◆ **WORK TO BE COMPLETED**:
The answer must be the full listing, reproduced without any change.

◆ **EXCERPTED DATA**:
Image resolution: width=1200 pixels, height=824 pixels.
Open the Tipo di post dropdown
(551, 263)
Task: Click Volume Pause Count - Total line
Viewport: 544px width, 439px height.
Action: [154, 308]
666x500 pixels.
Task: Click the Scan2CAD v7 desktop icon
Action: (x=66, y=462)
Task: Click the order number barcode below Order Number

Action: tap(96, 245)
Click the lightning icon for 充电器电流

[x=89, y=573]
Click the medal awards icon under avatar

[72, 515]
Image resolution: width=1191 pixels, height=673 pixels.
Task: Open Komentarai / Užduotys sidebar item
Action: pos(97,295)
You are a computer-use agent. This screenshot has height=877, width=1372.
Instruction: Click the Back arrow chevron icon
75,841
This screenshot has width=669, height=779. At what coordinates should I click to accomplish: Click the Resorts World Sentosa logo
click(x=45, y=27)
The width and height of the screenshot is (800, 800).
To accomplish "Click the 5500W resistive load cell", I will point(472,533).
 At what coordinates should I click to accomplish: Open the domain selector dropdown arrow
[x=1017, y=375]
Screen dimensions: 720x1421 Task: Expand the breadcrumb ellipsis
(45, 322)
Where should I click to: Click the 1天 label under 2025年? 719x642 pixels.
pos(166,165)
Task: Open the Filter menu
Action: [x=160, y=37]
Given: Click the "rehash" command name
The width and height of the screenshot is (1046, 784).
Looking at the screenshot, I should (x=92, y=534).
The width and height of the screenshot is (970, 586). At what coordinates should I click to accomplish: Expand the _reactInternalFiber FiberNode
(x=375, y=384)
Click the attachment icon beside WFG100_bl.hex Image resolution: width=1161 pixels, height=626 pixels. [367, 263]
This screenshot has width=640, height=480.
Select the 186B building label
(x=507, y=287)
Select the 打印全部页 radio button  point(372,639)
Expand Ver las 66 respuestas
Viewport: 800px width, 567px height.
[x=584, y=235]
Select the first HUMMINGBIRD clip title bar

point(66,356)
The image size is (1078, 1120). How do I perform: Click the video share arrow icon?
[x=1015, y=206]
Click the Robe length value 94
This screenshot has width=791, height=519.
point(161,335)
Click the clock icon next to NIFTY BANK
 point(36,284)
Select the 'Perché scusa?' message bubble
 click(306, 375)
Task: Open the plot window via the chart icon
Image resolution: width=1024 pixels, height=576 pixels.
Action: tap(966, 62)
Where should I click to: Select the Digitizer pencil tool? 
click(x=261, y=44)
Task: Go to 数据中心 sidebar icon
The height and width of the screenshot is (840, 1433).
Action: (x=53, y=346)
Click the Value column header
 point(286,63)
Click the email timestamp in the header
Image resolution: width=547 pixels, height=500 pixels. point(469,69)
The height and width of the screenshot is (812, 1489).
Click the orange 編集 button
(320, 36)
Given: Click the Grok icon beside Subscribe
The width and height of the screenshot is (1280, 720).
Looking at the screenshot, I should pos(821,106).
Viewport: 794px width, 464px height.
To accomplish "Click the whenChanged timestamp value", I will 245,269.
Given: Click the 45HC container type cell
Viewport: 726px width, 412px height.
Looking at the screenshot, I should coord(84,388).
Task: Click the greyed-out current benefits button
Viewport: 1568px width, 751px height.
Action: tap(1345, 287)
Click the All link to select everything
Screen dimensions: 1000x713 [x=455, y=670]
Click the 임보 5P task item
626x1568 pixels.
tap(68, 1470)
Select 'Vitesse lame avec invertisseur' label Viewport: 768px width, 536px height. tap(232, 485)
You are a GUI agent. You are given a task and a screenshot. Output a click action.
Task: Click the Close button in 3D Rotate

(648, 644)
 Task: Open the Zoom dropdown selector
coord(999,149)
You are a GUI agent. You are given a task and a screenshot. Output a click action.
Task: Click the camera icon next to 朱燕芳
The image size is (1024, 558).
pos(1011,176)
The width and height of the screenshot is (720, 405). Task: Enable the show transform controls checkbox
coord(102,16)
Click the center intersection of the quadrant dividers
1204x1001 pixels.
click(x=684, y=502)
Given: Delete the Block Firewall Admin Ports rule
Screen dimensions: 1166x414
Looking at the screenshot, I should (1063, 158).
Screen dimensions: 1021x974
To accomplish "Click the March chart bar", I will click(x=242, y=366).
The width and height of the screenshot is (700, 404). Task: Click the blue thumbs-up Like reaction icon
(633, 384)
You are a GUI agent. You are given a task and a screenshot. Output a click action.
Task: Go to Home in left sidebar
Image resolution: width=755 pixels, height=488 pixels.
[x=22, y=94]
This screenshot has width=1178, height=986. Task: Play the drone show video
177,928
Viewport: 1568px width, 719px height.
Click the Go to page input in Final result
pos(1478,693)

◆ **WRITTEN RESPONSE**:
Image resolution: width=1200 pixels, height=824 pixels.
Open the Tipo di post dropdown
(551, 263)
Task: Click Volume Pause Count - Total line
Viewport: 544px width, 439px height.
Action: [154, 308]
666x500 pixels.
Task: Click the Scan2CAD v7 desktop icon
Action: (x=66, y=462)
Task: Click the order number barcode below Order Number

Action: tap(96, 245)
Click the lightning icon for 充电器电流

[x=89, y=573]
Click the medal awards icon under avatar

[72, 515]
Image resolution: width=1191 pixels, height=673 pixels.
Task: Open Komentarai / Užduotys sidebar item
Action: pos(97,295)
You are a computer-use agent. This screenshot has height=877, width=1372.
Instruction: Click the Back arrow chevron icon
75,841
This screenshot has width=669, height=779. At what coordinates should I click to accomplish: Click the Resorts World Sentosa logo
click(x=45, y=27)
The width and height of the screenshot is (800, 800).
To accomplish "Click the 5500W resistive load cell", I will point(472,533).
 At what coordinates should I click to accomplish: Open the domain selector dropdown arrow
[x=1017, y=375]
Screen dimensions: 720x1421 Task: Expand the breadcrumb ellipsis
(45, 322)
Where should I click to: Click the 1天 label under 2025年? 719x642 pixels.
pos(166,165)
Task: Open the Filter menu
Action: [x=160, y=37]
Given: Click the "rehash" command name
The width and height of the screenshot is (1046, 784).
Looking at the screenshot, I should (x=92, y=534).
The width and height of the screenshot is (970, 586). At what coordinates should I click to accomplish: Expand the _reactInternalFiber FiberNode
(x=375, y=384)
Click the attachment icon beside WFG100_bl.hex Image resolution: width=1161 pixels, height=626 pixels. [367, 263]
This screenshot has width=640, height=480.
Select the 186B building label
(x=507, y=287)
Select the 打印全部页 radio button  point(372,639)
Expand Ver las 66 respuestas
Viewport: 800px width, 567px height.
[x=584, y=235]
Select the first HUMMINGBIRD clip title bar

point(66,356)
The image size is (1078, 1120). How do I perform: Click the video share arrow icon?
[x=1015, y=206]
Click the Robe length value 94
This screenshot has width=791, height=519.
point(161,335)
Click the clock icon next to NIFTY BANK
 point(36,284)
Select the 'Perché scusa?' message bubble
 click(306, 375)
Task: Open the plot window via the chart icon
Image resolution: width=1024 pixels, height=576 pixels.
Action: tap(966, 62)
Where should I click to: Select the Digitizer pencil tool? 
click(x=261, y=44)
Task: Go to 数据中心 sidebar icon
The height and width of the screenshot is (840, 1433).
Action: (x=53, y=346)
Click the Value column header
 point(286,63)
Click the email timestamp in the header
Image resolution: width=547 pixels, height=500 pixels. point(469,69)
The height and width of the screenshot is (812, 1489).
Click the orange 編集 button
(320, 36)
Given: Click the Grok icon beside Subscribe
The width and height of the screenshot is (1280, 720).
Looking at the screenshot, I should pos(821,106).
Viewport: 794px width, 464px height.
To accomplish "Click the whenChanged timestamp value", I will 245,269.
Given: Click the 45HC container type cell
Viewport: 726px width, 412px height.
Looking at the screenshot, I should coord(84,388).
Task: Click the greyed-out current benefits button
Viewport: 1568px width, 751px height.
Action: tap(1345, 287)
Click the All link to select everything
Screen dimensions: 1000x713 [x=455, y=670]
Click the 임보 5P task item
626x1568 pixels.
tap(68, 1470)
Select 'Vitesse lame avec invertisseur' label Viewport: 768px width, 536px height. tap(232, 485)
You are a GUI agent. You are given a task and a screenshot. Output a click action.
Task: Click the Close button in 3D Rotate

(648, 644)
 Task: Open the Zoom dropdown selector
coord(999,149)
You are a GUI agent. You are given a task and a screenshot. Output a click action.
Task: Click the camera icon next to 朱燕芳
The image size is (1024, 558).
pos(1011,176)
The width and height of the screenshot is (720, 405). Task: Enable the show transform controls checkbox
coord(102,16)
Click the center intersection of the quadrant dividers
1204x1001 pixels.
click(x=684, y=502)
Given: Delete the Block Firewall Admin Ports rule
Screen dimensions: 1166x414
Looking at the screenshot, I should (1063, 158).
Screen dimensions: 1021x974
To accomplish "Click the March chart bar", I will click(x=242, y=366).
The width and height of the screenshot is (700, 404). Task: Click the blue thumbs-up Like reaction icon
(633, 384)
You are a GUI agent. You are given a task and a screenshot. Output a click action.
Task: Go to Home in left sidebar
Image resolution: width=755 pixels, height=488 pixels.
[x=22, y=94]
This screenshot has width=1178, height=986. Task: Play the drone show video
177,928
Viewport: 1568px width, 719px height.
Click the Go to page input in Final result
pos(1478,693)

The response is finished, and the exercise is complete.